NN-RAG
Retrieval-Augmented Generation for Croatian legal documents from Narodne Novine — the Official Gazette of Croatia.
What it does
NN-RAG is a search and question-answering system for Croatian legal documents. It indexes ~38,500 documents published in Narodne Novine between 2010 and 2026 — laws, regulations, decisions, decrees — and lets you search them semantically or ask natural language questions with AI-generated answers citing specific legal sources.
Background
The project began as a learning exercise — not from tutorials, but by building something real. An initial version explored RAG fundamentals; NN-RAG was then built from scratch in approximately 10 days of focused collaboration with AI.
The approach treats AI as an equal partner, not a code generator. Architecture thinking, engineering standards, and domain knowledge were brought to the project; the AI contributed implementation speed and breadth of knowledge. The real work was in the discussions: what approach to take, what trade-offs matter, and pushing back when shortcuts were suggested that wouldn’t hold up.
Croatian legal documents present a strong challenge: morphologically complex language, strict legal structure (articles, paragraphs, chapters), cross-references between documents, and changes over time. Building good retrieval for this domain demonstrates mastery of the fundamentals.
How it works
Hybrid retrieval: Combines dense vector search (FAISS/HNSW with nomic-embed-text or multilingual-e5-large embeddings) with sparse BM25 search, fused via Reciprocal Rank Fusion at 70/30 weighting.

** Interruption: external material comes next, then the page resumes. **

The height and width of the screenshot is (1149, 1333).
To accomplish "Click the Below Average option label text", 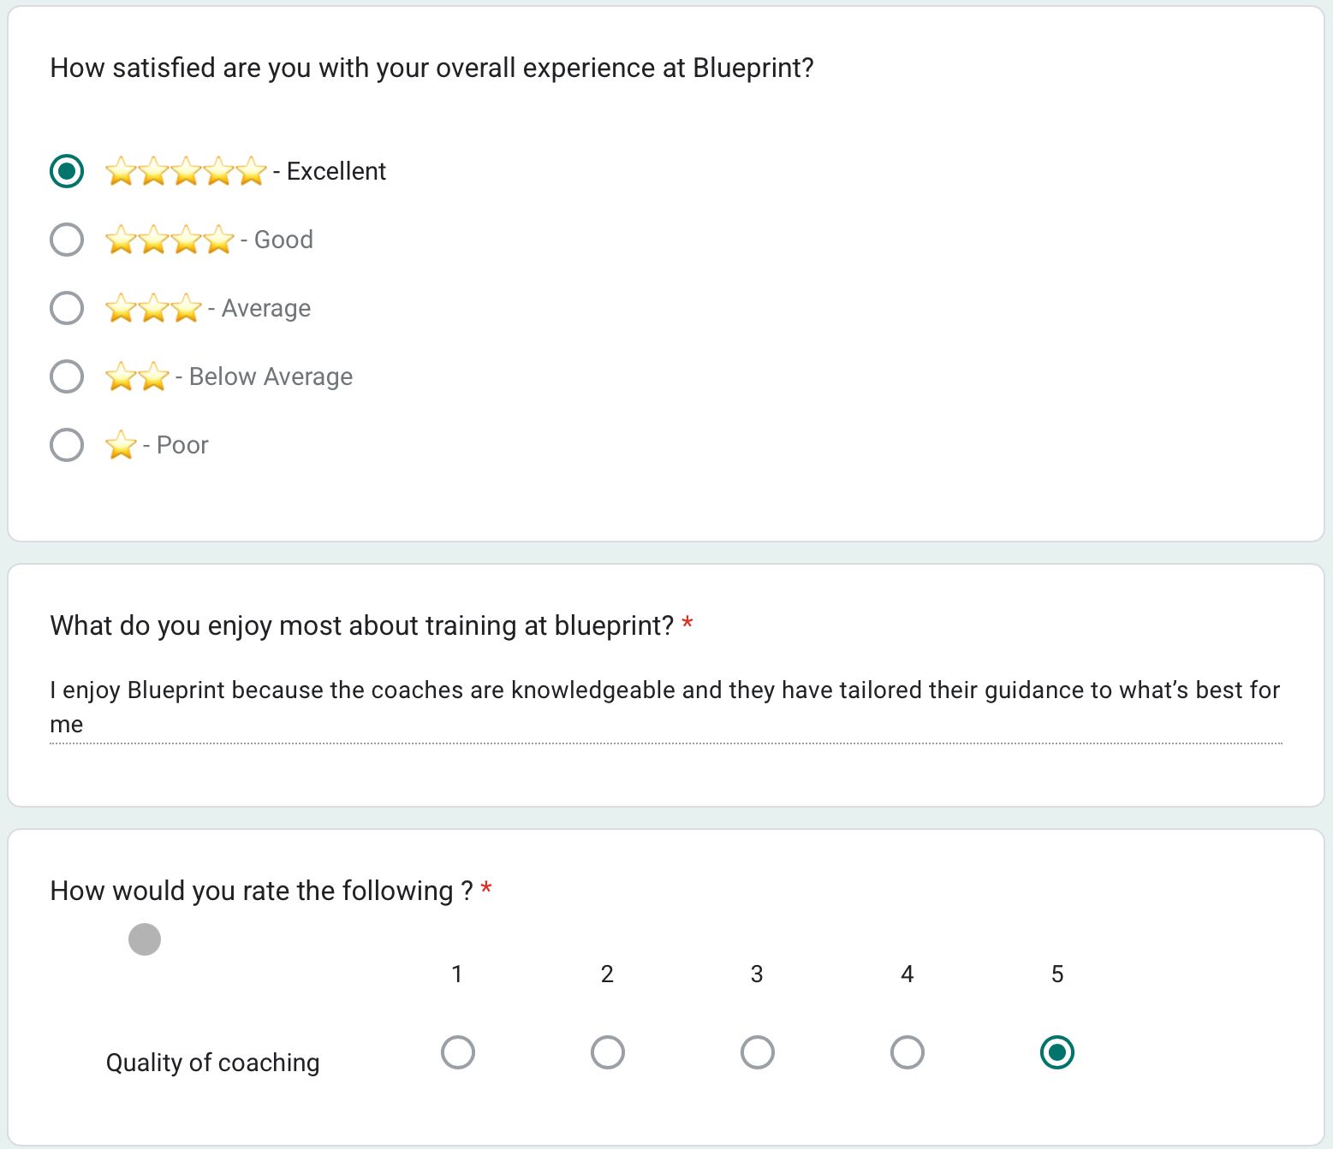I will pyautogui.click(x=271, y=376).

Legal-aware chunking: Documents are split respecting Croatian legal structure — članak (article), stavak (paragraph), poglavlje (chapter) — at 500–1,500 characters with 10% overlap. Not naive text splitting.

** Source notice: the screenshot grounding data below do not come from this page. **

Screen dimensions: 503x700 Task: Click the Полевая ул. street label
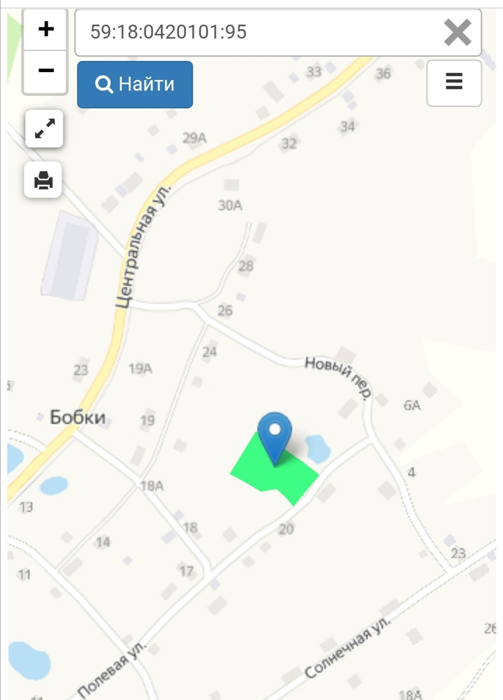click(112, 667)
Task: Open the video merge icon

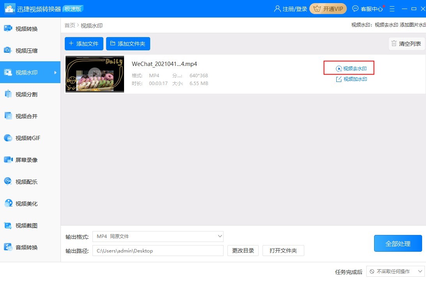Action: (x=8, y=116)
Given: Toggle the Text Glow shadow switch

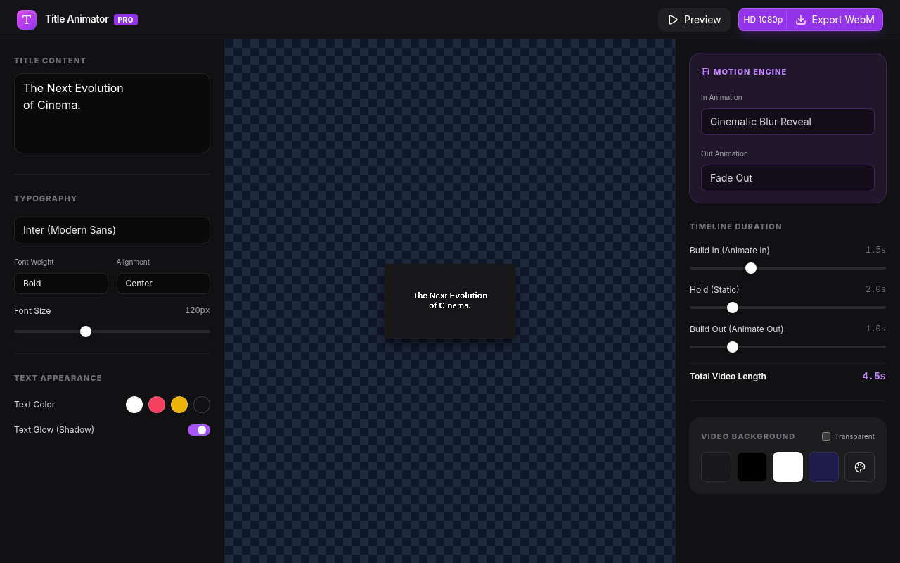Looking at the screenshot, I should coord(198,430).
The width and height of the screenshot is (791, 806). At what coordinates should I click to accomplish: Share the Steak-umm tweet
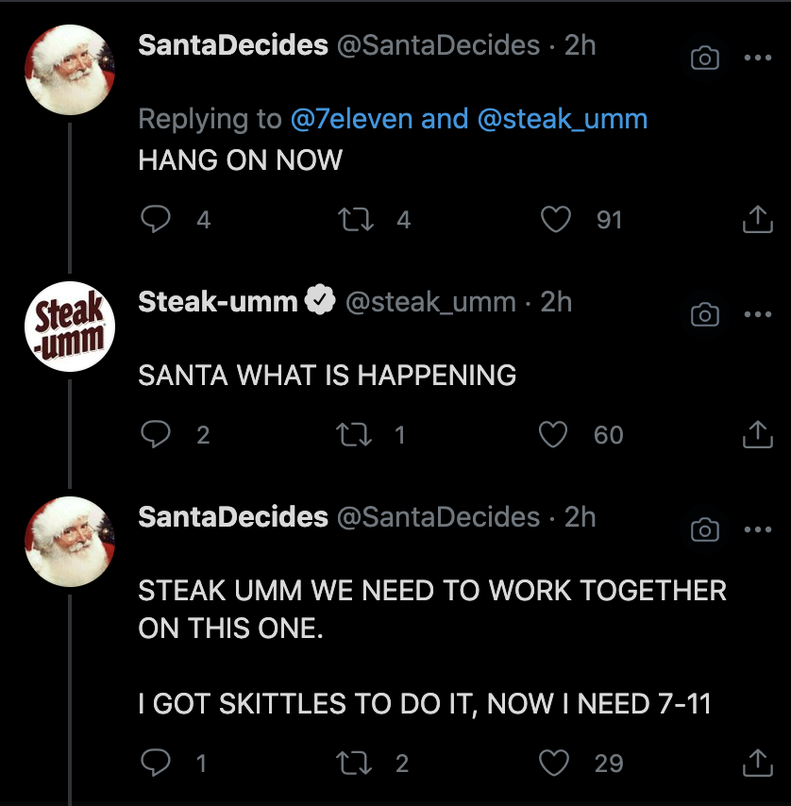pyautogui.click(x=757, y=435)
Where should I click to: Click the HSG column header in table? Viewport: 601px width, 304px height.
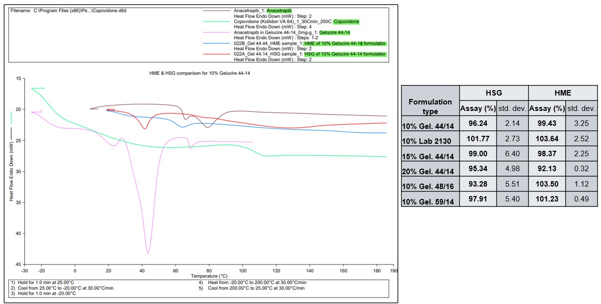[494, 93]
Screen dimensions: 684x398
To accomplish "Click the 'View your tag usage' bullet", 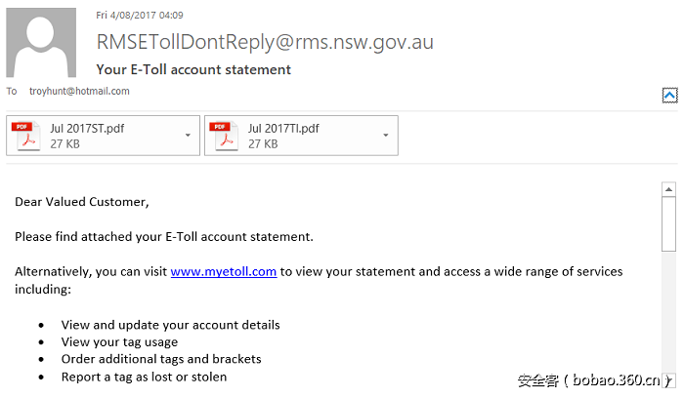I will [x=119, y=341].
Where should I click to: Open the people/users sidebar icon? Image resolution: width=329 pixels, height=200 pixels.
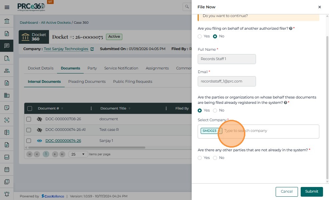pyautogui.click(x=7, y=70)
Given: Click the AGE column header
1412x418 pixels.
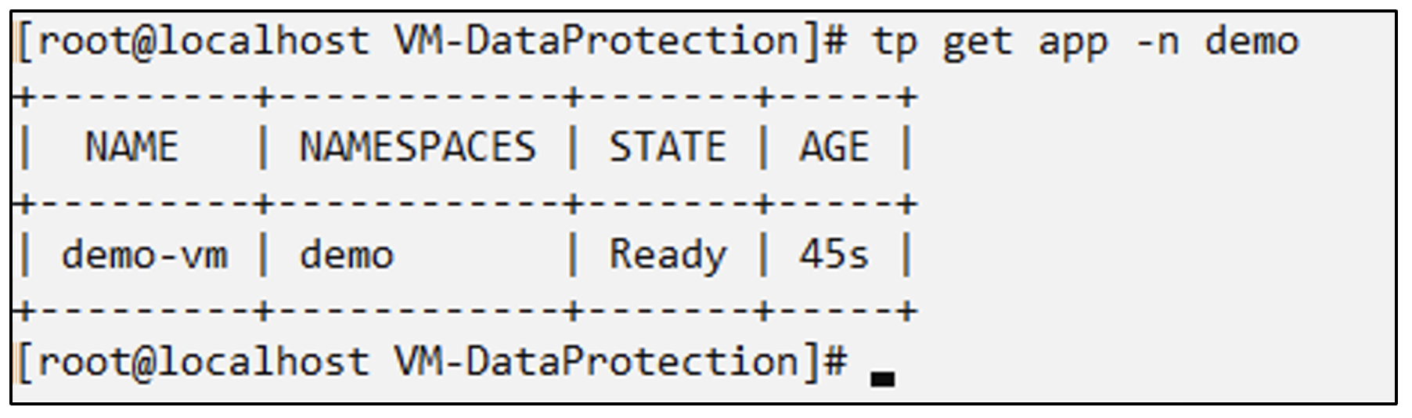Looking at the screenshot, I should [x=834, y=147].
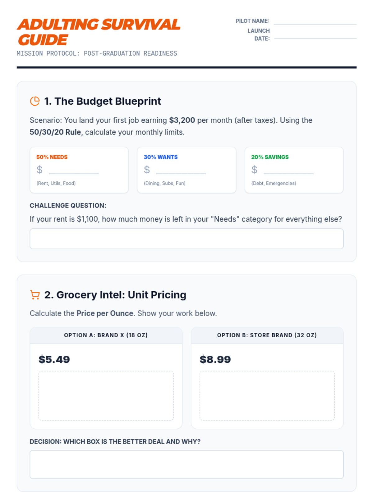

Query intelligence: Croatian lemmatization, 48K synonym mappings, rule-based query expansion for common legal terms, and LLM-powered query rewriting when the initial retrieval confidence is low.
Cross-encoder reranking: Results are reranked using bge-reranker-v2-m3 or mxbai-rerank-large-v2 to improve precision after the initial retrieval.
Semantic cache: Queries with similarity ≥ 0.92 to previous queries are served from cache.
Multi-index: Separate indices for historical (2010–2025) and current (2026+) documents. The current index supports incremental updates without rebuilding.
LLM answers: Uses AWS Bedrock (Claude) or local Ollama for generating answers with source citations. Graceful fallback: if the LLM is unavailable, you still get search results with sources.